(Exercise description): Rewrite the lines below, from the line with "has height=1456, width=2557." to the line with "View is located at coordinates (112, 14).", as a JSON list of strings with one string per line and no blank lines.

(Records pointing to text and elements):

-------------------------

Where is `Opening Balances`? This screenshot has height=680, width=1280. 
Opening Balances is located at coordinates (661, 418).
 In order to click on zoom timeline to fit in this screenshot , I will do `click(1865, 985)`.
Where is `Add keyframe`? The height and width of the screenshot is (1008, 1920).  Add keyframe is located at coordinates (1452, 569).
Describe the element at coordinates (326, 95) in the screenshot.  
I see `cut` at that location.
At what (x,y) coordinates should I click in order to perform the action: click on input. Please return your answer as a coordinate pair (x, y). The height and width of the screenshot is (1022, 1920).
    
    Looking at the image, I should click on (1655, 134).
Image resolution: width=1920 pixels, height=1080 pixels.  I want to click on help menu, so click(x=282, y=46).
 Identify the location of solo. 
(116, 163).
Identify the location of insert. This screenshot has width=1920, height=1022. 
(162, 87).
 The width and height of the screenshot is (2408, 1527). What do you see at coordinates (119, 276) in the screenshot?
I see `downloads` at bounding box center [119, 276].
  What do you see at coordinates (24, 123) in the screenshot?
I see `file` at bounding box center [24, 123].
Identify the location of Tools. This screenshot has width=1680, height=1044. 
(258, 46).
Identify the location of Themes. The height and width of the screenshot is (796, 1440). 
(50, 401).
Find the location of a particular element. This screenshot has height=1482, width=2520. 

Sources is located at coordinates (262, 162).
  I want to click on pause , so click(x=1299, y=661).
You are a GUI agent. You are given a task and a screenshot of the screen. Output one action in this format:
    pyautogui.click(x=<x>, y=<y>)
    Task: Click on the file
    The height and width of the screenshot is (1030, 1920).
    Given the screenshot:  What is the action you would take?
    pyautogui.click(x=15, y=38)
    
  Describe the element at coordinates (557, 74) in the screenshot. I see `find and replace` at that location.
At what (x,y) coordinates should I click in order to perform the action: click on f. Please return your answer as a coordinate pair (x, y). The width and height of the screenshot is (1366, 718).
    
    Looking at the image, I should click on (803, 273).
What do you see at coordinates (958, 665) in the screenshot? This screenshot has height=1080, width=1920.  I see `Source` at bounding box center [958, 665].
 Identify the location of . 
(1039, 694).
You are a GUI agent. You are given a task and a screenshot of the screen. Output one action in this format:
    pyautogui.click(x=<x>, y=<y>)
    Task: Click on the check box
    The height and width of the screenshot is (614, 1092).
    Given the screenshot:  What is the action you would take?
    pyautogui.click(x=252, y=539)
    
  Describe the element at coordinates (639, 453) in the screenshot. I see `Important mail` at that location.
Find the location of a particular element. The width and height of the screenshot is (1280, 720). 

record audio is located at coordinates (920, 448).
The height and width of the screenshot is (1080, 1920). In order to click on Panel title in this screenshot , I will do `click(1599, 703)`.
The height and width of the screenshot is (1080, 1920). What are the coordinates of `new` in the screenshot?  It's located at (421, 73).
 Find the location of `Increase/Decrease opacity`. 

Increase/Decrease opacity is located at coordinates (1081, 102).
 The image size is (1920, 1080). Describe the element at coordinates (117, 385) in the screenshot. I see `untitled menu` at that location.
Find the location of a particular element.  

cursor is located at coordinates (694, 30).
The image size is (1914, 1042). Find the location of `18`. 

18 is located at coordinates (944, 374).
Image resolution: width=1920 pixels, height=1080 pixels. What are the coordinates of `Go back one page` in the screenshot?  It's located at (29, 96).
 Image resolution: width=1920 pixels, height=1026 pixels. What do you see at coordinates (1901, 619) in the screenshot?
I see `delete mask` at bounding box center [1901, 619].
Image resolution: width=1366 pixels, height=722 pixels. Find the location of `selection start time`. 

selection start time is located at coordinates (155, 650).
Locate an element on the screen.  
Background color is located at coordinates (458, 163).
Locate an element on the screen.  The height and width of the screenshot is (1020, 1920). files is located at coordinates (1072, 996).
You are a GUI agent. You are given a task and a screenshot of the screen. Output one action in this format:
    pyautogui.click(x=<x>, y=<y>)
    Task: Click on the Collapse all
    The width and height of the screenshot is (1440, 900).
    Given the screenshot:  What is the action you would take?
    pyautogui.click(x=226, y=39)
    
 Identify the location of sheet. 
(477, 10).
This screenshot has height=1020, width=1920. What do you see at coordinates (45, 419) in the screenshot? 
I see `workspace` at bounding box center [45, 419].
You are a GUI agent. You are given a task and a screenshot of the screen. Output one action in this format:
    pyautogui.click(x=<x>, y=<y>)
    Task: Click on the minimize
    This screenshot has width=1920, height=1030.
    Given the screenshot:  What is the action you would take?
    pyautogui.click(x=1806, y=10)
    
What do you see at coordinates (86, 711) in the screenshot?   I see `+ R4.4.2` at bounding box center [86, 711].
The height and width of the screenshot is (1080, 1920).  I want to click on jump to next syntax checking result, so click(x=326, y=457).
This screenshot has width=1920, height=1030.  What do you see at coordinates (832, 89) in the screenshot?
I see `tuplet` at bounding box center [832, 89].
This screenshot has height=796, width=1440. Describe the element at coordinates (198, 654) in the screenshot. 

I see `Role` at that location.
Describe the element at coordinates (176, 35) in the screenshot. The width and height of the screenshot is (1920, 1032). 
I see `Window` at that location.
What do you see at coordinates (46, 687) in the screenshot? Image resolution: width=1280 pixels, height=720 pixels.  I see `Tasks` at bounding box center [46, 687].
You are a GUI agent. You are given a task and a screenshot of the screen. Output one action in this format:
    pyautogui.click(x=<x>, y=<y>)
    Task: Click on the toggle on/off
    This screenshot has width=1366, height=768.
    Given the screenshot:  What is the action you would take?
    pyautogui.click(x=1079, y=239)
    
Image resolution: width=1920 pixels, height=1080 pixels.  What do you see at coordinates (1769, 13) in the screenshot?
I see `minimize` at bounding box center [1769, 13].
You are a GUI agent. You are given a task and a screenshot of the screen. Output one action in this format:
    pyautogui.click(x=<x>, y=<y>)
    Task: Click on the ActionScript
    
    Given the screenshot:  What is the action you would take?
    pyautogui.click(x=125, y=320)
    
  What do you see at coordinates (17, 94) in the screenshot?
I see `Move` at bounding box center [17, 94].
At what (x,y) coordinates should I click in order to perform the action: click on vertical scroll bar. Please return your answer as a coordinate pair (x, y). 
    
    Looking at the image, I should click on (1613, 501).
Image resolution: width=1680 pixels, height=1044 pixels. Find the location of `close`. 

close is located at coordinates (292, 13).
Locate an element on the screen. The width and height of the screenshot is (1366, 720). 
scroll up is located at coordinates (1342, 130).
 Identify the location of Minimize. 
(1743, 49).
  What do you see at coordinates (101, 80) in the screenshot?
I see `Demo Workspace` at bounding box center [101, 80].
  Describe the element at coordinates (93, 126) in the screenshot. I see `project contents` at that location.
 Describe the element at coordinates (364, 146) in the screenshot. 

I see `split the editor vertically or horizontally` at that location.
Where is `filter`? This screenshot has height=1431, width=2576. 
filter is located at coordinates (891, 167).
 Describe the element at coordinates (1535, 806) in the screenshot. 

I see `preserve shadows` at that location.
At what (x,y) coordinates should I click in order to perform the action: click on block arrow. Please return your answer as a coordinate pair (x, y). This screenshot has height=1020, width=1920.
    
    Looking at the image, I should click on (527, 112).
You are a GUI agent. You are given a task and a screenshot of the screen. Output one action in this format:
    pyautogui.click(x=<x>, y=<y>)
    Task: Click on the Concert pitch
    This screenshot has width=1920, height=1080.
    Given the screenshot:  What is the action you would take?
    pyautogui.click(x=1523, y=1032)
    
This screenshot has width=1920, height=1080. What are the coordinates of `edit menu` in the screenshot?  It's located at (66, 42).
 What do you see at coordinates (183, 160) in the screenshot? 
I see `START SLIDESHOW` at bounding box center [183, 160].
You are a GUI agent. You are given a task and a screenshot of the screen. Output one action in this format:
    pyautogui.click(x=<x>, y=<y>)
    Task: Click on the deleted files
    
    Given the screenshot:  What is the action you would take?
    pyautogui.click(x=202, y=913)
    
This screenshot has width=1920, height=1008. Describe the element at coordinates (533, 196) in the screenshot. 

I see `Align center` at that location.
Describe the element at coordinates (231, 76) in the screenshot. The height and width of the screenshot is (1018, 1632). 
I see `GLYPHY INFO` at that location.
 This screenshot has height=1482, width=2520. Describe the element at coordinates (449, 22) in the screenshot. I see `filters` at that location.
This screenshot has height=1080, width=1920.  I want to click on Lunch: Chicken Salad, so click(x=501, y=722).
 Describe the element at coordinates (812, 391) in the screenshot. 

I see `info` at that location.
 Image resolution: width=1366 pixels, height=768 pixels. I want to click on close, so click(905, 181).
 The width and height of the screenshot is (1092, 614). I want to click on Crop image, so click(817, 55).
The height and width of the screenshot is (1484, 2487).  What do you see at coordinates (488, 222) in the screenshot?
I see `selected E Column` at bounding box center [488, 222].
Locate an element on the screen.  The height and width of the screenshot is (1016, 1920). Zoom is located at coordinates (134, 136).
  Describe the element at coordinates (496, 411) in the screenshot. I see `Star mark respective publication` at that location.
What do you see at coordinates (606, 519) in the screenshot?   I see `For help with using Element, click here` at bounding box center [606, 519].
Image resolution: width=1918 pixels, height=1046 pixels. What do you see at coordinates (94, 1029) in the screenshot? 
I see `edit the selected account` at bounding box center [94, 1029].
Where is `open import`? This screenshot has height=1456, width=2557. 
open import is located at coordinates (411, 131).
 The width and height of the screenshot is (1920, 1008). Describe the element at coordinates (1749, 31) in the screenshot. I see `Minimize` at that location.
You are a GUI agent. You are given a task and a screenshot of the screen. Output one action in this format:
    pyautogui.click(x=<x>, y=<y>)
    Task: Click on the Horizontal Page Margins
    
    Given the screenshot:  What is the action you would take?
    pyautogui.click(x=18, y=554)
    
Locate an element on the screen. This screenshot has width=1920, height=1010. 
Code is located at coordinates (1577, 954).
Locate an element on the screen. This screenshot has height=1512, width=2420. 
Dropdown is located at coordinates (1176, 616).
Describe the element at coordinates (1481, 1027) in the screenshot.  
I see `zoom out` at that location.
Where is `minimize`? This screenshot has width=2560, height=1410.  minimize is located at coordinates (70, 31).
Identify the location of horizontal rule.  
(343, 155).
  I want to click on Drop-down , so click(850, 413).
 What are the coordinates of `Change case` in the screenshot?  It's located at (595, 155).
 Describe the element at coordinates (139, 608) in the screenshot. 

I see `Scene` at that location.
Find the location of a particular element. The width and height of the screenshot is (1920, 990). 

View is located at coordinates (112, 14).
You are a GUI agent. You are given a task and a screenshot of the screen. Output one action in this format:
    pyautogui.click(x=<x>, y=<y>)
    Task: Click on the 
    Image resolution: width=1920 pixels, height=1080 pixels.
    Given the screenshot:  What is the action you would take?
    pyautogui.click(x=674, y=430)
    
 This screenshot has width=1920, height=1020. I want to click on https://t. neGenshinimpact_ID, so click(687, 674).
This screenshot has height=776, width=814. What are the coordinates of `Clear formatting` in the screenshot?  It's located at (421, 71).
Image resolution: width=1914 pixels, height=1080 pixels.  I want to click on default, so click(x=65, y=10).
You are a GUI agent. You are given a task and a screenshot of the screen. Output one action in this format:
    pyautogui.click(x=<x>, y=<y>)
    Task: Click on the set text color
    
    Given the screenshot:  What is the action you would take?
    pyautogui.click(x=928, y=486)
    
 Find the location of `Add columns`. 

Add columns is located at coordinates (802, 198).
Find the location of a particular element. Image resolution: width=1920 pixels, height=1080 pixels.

-------------------------

(Output of the task):
[
  "Where is `open import`? This screenshot has height=1456, width=2557. ",
  "open import is located at coordinates (411, 131).",
  " The width and height of the screenshot is (1920, 1008). Describe the element at coordinates (1749, 31) in the screenshot. I see `Minimize` at that location.",
  "You are a GUI agent. You are given a task and a screenshot of the screen. Output one action in this format:",
  "    pyautogui.click(x=<x>, y=<y>)",
  "    Task: Click on the Horizontal Page Margins",
  "    Given the screenshot:  What is the action you would take?",
  "    pyautogui.click(x=18, y=554)",
  "Locate an element on the screen. This screenshot has width=1920, height=1010. ",
  "Code is located at coordinates (1577, 954).",
  "Locate an element on the screen. This screenshot has height=1512, width=2420. ",
  "Dropdown is located at coordinates (1176, 616).",
  "Describe the element at coordinates (1481, 1027) in the screenshot.  ",
  "I see `zoom out` at that location.",
  "Where is `minimize`? This screenshot has width=2560, height=1410.  minimize is located at coordinates (70, 31).",
  "Identify the location of horizontal rule.  ",
  "(343, 155).",
  "  I want to click on Drop-down , so click(850, 413).",
  " What are the coordinates of `Change case` in the screenshot?  It's located at (595, 155).",
  " Describe the element at coordinates (139, 608) in the screenshot. ",
  "I see `Scene` at that location.",
  "Find the location of a particular element. The width and height of the screenshot is (1920, 990). ",
  "View is located at coordinates (112, 14)."
]